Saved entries
━━━━━━━━━━━━━━━━━━━━━━━━━━━━━━

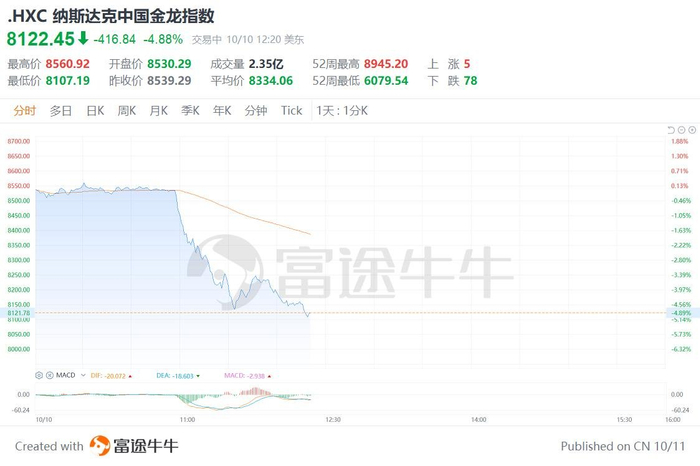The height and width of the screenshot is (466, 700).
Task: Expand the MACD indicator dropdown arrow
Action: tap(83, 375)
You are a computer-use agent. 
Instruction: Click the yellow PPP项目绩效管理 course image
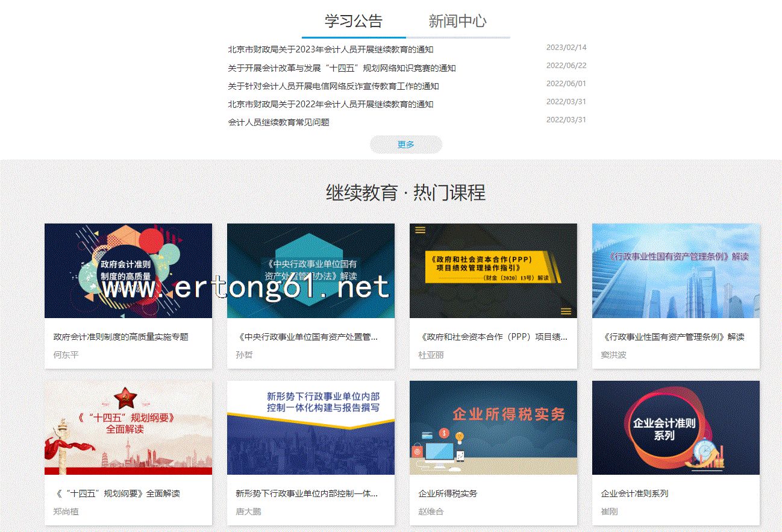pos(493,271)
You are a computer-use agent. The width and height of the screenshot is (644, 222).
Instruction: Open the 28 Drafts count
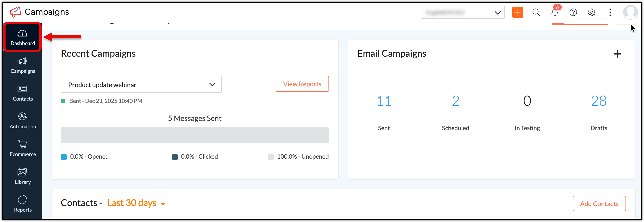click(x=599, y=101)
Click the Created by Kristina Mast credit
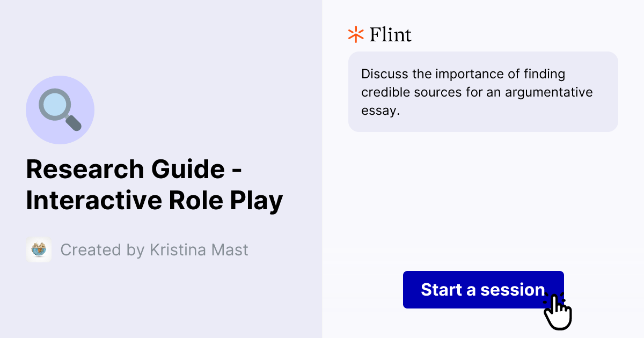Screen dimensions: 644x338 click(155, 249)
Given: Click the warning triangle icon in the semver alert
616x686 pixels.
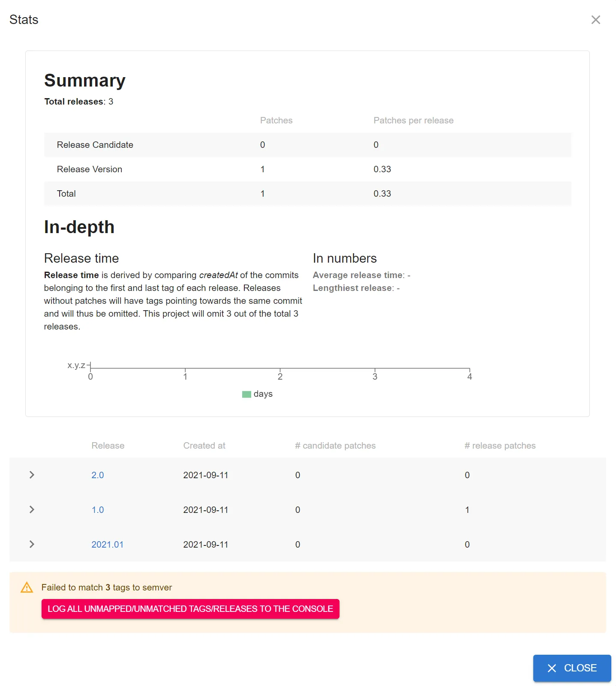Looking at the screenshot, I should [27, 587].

━━━━━━━━━━━━━━━━━━━━━━━━━━━━━━

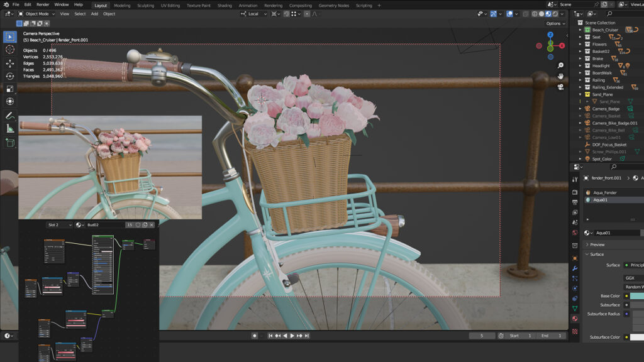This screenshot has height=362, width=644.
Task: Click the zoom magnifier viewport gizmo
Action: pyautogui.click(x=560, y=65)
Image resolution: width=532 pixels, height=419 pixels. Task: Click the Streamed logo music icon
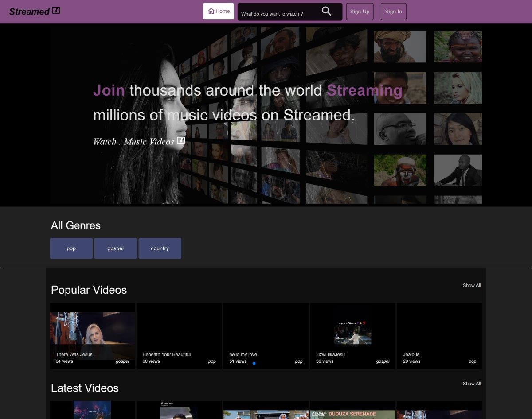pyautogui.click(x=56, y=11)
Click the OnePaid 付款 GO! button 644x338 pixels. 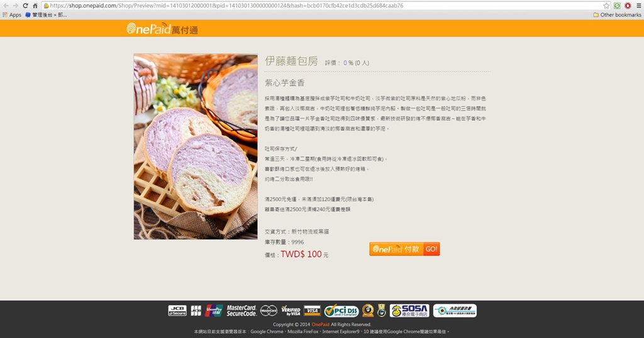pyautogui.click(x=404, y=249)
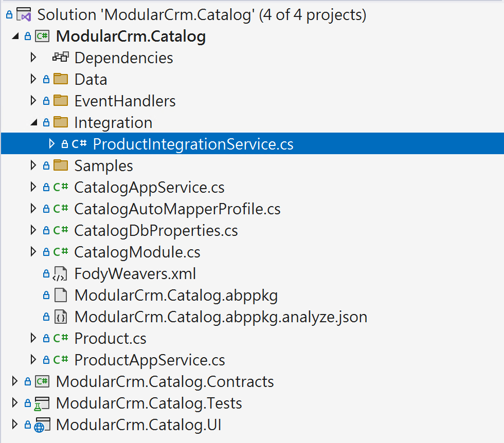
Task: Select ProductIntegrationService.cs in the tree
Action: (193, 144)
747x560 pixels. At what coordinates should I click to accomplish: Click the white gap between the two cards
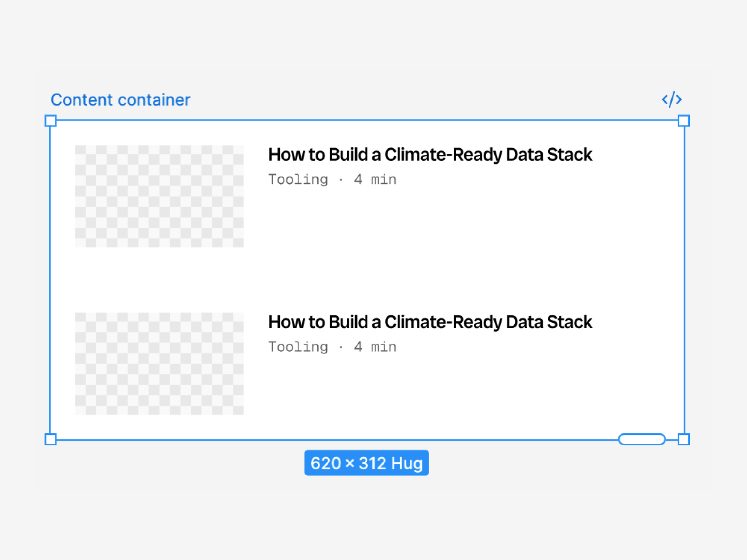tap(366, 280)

━━━━━━━━━━━━━━━━━━━━━━━━━━━━━━

▸ Exercise
Each line of the data that includes the word "agent" counts once; report the total and nothing more.

▸ Task solution
2